I'm trying to implement an equalized learning rate in my GAN. I've initialized weights with normal distribution with stddev and changed a call function of my layer to:
def call(self, inputs):
he_constant = tf.sqrt(
x=2. / tf.size(input=self.kernel, out_type=tf.float32)
)
self.kernel = self.kernel * he_constant
return super(EqualizedConv2D, self).call(inputs)
But calculated he_constant is extremely small, e.g. 0.004 and this results in network not learning anything. I've ended by artificially increasing this value
What am I missing?
I guess, that I've found the solution, I'm using scaled weights, not replacing them. As a result, GAN learns nicely and loss is more reasonable. New implementation:
def call(self, inputs):
return super(EqualizedConv2D, self).call(inputs)
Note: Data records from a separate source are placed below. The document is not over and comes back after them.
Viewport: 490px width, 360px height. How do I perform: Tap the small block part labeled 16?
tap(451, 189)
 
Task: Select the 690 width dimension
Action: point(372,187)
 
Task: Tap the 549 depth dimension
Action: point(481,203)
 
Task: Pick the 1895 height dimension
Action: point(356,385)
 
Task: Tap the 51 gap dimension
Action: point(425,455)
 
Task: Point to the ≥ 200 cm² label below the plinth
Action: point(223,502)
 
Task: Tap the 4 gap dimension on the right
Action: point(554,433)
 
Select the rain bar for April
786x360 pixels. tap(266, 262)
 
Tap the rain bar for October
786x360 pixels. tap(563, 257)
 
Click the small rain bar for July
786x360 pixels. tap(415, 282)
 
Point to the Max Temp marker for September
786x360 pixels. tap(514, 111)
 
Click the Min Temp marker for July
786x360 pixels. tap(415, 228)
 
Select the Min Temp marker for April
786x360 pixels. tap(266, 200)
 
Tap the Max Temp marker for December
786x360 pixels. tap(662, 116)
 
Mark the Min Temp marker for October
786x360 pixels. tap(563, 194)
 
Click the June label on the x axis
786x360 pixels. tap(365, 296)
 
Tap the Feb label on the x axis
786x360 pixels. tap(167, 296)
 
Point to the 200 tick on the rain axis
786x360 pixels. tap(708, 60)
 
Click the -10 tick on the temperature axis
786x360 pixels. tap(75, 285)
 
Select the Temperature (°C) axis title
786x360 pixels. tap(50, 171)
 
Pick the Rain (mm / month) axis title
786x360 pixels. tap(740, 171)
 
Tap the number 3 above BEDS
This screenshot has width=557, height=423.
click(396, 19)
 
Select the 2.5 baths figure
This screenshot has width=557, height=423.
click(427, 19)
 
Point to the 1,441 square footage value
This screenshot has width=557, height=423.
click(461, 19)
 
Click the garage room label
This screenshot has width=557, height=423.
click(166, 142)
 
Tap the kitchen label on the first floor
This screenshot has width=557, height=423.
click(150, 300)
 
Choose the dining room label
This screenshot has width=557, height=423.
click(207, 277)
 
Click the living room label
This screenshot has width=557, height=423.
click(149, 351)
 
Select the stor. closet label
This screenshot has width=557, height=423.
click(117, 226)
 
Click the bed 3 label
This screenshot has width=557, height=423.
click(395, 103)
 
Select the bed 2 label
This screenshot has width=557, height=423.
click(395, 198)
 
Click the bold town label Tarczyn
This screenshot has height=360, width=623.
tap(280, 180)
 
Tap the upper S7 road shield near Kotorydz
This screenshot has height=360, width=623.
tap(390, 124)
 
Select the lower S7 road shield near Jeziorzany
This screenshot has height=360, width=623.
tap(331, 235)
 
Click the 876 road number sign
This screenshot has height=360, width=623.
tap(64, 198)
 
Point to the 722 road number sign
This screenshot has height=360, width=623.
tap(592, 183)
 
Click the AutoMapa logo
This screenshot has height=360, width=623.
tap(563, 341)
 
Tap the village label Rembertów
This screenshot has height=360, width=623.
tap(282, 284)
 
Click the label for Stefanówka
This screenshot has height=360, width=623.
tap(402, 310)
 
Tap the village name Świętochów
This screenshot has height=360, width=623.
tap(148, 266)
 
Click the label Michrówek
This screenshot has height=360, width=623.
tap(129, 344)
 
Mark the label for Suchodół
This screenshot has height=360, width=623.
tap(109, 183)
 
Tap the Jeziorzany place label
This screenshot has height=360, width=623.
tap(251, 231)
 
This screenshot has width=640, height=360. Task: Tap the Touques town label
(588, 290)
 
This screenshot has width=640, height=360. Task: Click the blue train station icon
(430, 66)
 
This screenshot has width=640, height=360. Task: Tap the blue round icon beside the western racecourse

# --- disabled rest equalized learning rate for now, does not work as expected.
outputs = backend.conv2d(
inputs,
self.kernel*self.scale,
strides=self.strides,
padding=self.padding,
data_format=self.data_format,
dilation_rate=self.dilation_rate)
outputs = backend.bias_add(
outputs,
self.bias,
data_format=self.data_format)
if self.activation is not None:
return self.activation(outputs)
return outputs
If it's still not correct, please let me know.